La main tremblante de rage, j’anonyme le message et je le mets en ligne, offrant le comportement du petit impertinent à l’opprobre des foules. Et avec le rire démoniaque de la vengeance, j’avale une nouvelle gorgée de thé. Je vais à présent appeler les parents, et concocter l’un de ces rendez-vous dont j’ai le secret et qui valent un sevrage indéfini de PS4 aux mômes qui l’ont mérité.
Mon thé est froid.

Je regarde l’écran de mon portable. Le #31# permettant de masquer le numéro de l’appelant est déjà composé. Une image me vient en tête. Des voix.

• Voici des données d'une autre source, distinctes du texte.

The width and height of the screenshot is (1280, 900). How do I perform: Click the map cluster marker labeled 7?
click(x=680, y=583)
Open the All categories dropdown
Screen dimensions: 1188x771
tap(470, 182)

J’éteints le téléphone et  ouvre l’outil de création de diaporama.

« Aujourd’hui on fait vie de classe.
– Monsieeeeeur ! Vous aviez promis qu’on jouerait la scène de Roméo et Juliette.
– Plus tard. »

Aidé de M., autoproclamée assistante technique depuis le début de l’année, je mets en marche le vidéoprojecteur. Au tableau, s’affiche un questionnaire hideux, genre Power Point moche d’entreprise. Je prends ma tête de circonstance (celle où j’imagine que les gens pensent vraiment que Nadine Morano fait de la politique) et leur explique qu’ils vont passer un questionnaire national. Questionnaire qui raconte une histoire stupide : une employée envoie un mail pour signaler à sa patronne qu’elle a commis une erreur. Deux modèles de mails : lequel vous semble le plus pertinent ? Et surtout, que vont ressentir les personnes concernées à l’écriture et à la réception desdits mails.

Bien entendu, l’un des écrits est une légère modification du mot de S.

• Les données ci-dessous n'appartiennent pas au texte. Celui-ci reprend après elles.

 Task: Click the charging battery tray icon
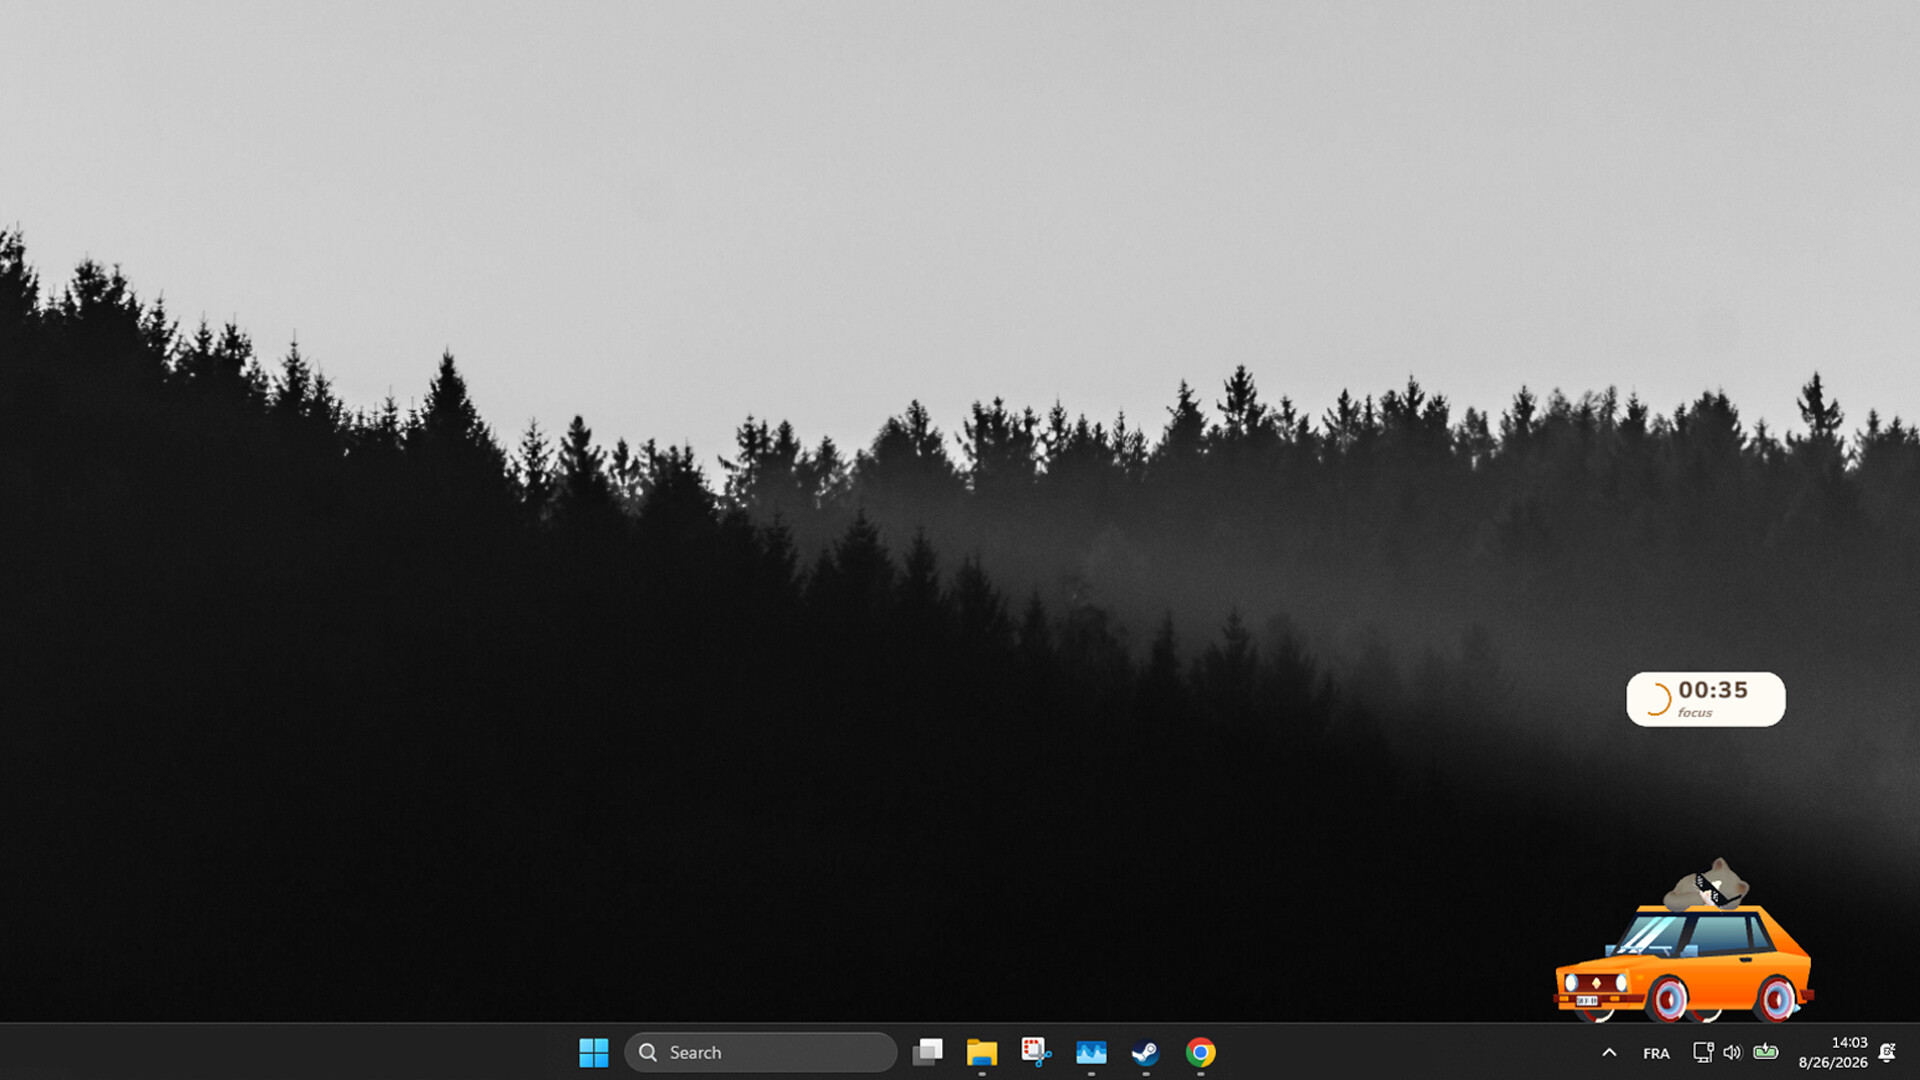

Les réponses ne se font pas attendre et des cris d’indignation retentissent dans la salle.

« Ça se fait pas !
– Si elle écrit le premier mail, elle va TROP se faire tuer !
– Elle a tellement la rage ! »

Je me force à ne pas regarder S., malgré les ondes d’incrédulité, presque palpables derrière son bureau.

« Pourquoi vous dérange-t-il tellement, ce premier mail ?
– Il est pas respectueux. »

Réponse d’élève de REP+ bien élevé. Dès qu’il y a transgression, c’est le terme que l’on demande. Respect, usé jusqu’à la corde.

« Où est l’irrespect, à votre avis ?
– En fait, c’est pas de l’irrespect…’fin, si y a le « n’importe quoi » mais… Wesh, j’arrive pas à dire !
– Quelqu’un d’autre veut prendre la parole ? A. ?
– En fait, c’est pas… C’est pas… »

Elle l’a. Comme il est compliqué, ce mot. Non. Terrifiant.

« E. ? »

E. plisse sont front de gros bébé adolescent. Avec lui ça peut marcher.

« C’est pas gentil. »

On y est. On y est enfin et ça vient d’eux.

« C’est important, d’être gentil ?
– Nooon ! Enfin si… Enfin…
– Mais quand je parle gentiment, personne ne m’écoute ! »

S. Il a la voix dans les aigus, il est tout pâle. Je braque enfin le regard sur lui.

« Non. Parce que c’est très dur, d’être gentil. Mais il faut essayer.
– Mais personne réussit à parler en étant gentil ! Enfin si vous mais… »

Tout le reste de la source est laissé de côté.